The part of Xcode 4 that tires me out - fceccon
http://inessential.com/2011/09/02/the_part_of_xcode_4_that_tires_me_out

======
antonyme
Sounds like some of these issues could be easily solved by setting up
Behaviours properly. This is something new with Xcode 4, and allows you to
configure what Xcode should do when certain events are triggered.

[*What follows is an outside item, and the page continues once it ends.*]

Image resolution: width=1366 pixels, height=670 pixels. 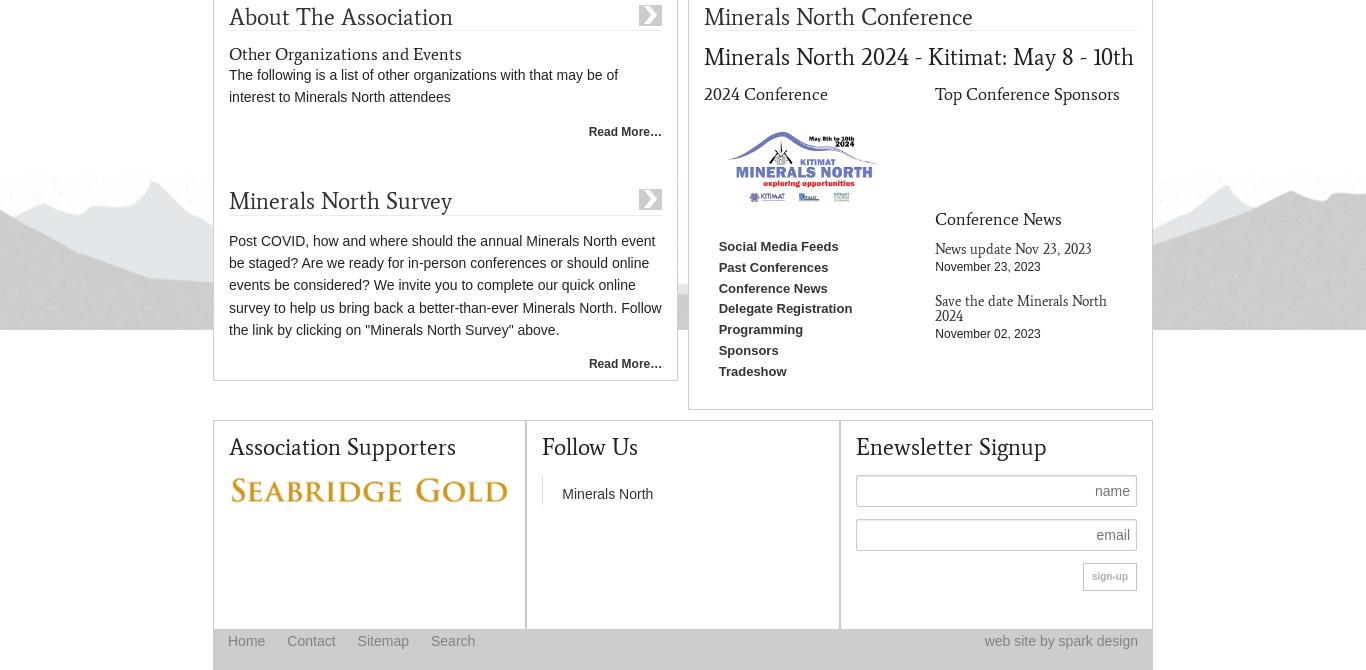 I want to click on 'Post COVID, how and where should the annual Minerals North event be staged? Are we ready for in-person conferences or should online events be considered? We invite you to complete our quick online survey to help us bring back a better-than-ever Minerals North. Follow the link by clicking on "Minerals North Survey" above.', so click(x=444, y=284).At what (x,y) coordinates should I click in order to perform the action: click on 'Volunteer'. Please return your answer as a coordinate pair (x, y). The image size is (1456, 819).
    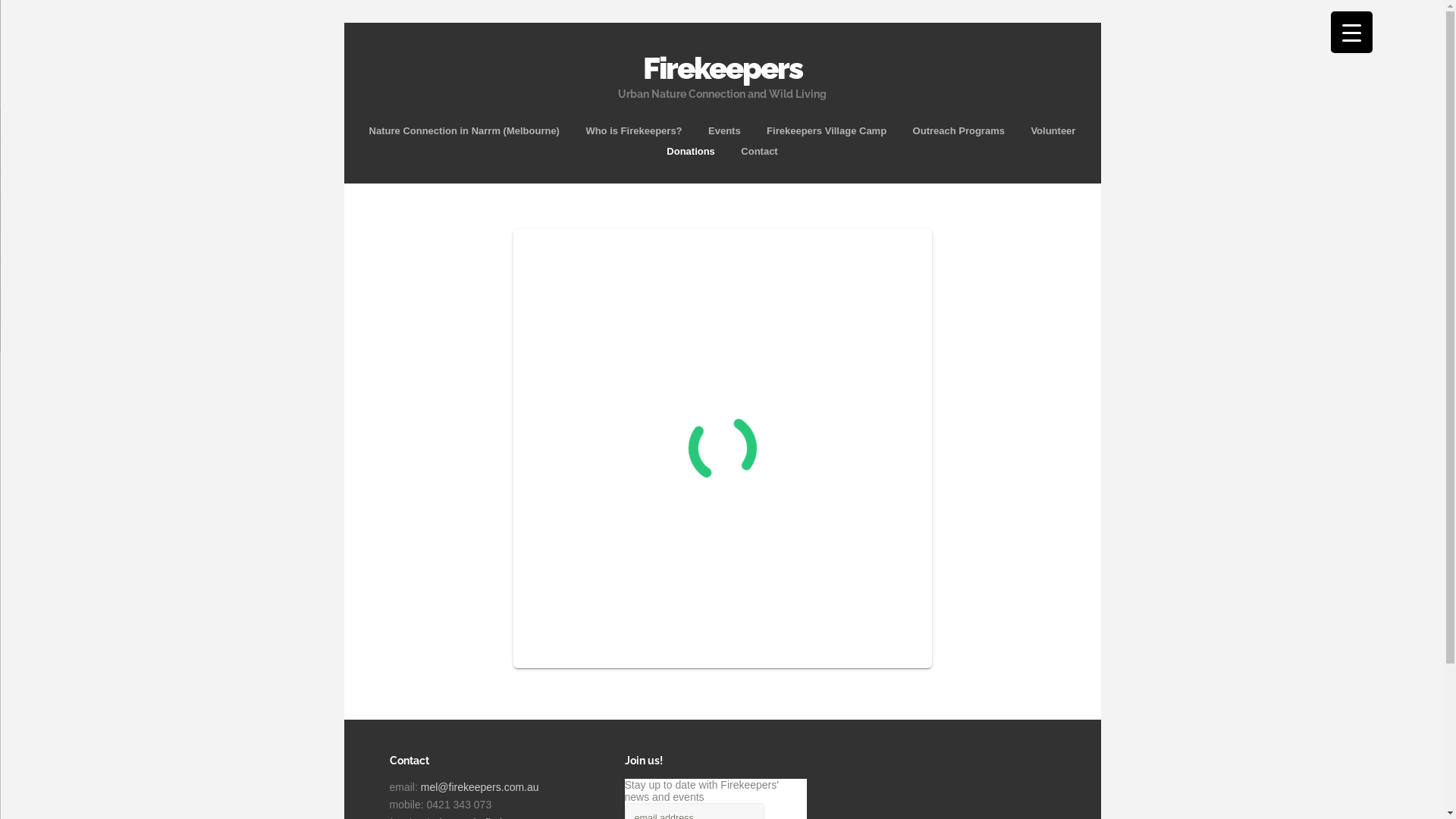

For example, the event for when "Run Completes" will trigger the behaviour "if
no output, hide Debugger". This can be switched to always hide to solve the
described problem.

I realise this doesn't solve the resizing issue, but it's a very handy indeed
and makes working with panes a much better experience.

------
BenSS
I complained about similar problems, particularly with a multi monitor setup.
Then I really dug into behaviors and tore tabs off into new windows.
Productivity bliss!

There's a very good video on behaviors from wwdc if I remember correctly. Go
look at the session videos, it was very helpful.

------
makecheck
Agreed, especially as Xcode 4 does a pretty outstanding job of ruining my
multi-monitor setup.

The problem with any set of panes is that they almost always lack features X,
Y and Z that you miss from a window manager. That's what the window manager is
_for_ , and it frustrates me that applications feel the need to implement this
again and again (each in their own way, to boot).

It is time for a modern GUI to provide support for chromeless panes as first-
class windows, so that you can move _any_ pane _anywhere_ , attached to _any_
number of other things from any application, with _any_ size in _any_
arrangement (tabbed, split-pane, whatever).